L'Arcivescovo constata che "il conflitto continua: da un lato l'esercito dispone di capacità strategiche e armi pesanti, dall'altro c'è una convinta resistenza della popolazione coagulata nelle People's Defence Forces, le Forze di difesa popolare. Posso dire che la metà del territorio dell'Arcidiocesi di Mandalay è interessata da scontri. La gente soffre. Ci sono molti sfollati interni, cristiani e buddisti, abbiamo allestito cinque centri per gli sfollati in cinque parrocchie cattoliche; facciamo il possibile per dare il nostro contributo ad alleviare la sofferenza".
Sul fatto che i bombardamenti interessino anche pagode, chiese e scuole, l'Arcivescovo spiega: "Le chiese, i monasteri, le scuole continuano ad accogliere persone indigenti e disperate. A volte i militari colpiscono luoghi di culto per il sospetto che le forze della resistenza si nascondano lì".
Mons. Tin Win rileva lo sconforto che permea anche la popolazione dei battezzati e dice: "E' difficile vedere una luce in questa oscurità, nella precarietà, nella fatica di vivere ogni giorno. Per oltre 50 anni la guerra l'hanno vissuta e sentita solo le popolazioni dei gruppi etnici nelle aree periferiche, che combattevano contro l'esercito. Ora la avvertiamo e la viviamo sulla pelle noi tutti, anche nelle città. Per questo si è sviluppata maggiore unità tra la popolazione del Myanmar, anche tra genti di diverse etnie. Il popolo oggi comprende e condivide la sofferenza altrui e questo genera empatia e solidarietà".

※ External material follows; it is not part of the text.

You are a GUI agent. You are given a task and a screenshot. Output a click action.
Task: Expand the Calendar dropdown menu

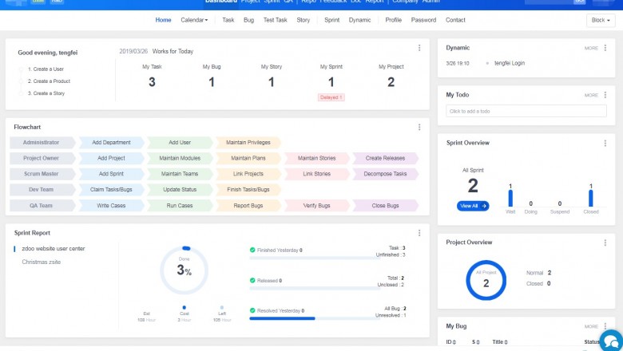tap(194, 19)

Per i battezzati, inoltre, "in particolare la fede è una fonte di grazie e di forza. La fede ci dice che c'è una grazia che Dio ci dona anche in questa sofferenza. Le chiese, nonostante il pericolo, sono piene. La gente va in chiesa e prega intensamente, avvertendo un profondo conforto spirituale che solo Dio può donare. I fedeli si riuniscono per recitare ogni giorno il Rosario, e si danno da fare nel servizio al prossimo, specialmente ai malati, ai feriti o ai più vulnerabili. Questa forza ce la dà il Signore. Preti e religiosi accompagnano le famiglie e le comunità nella loro condizione precaria, camminano con loro, sono come Gesù con i discepoli di Emmaus. 'Siamo accanto a voi', dicono alle famiglie di profughi. Questo donarsi viene notato anche dai buddisti. Questo farsi prossimo è per noi via di evangelizzazione in un tempo molto difficile".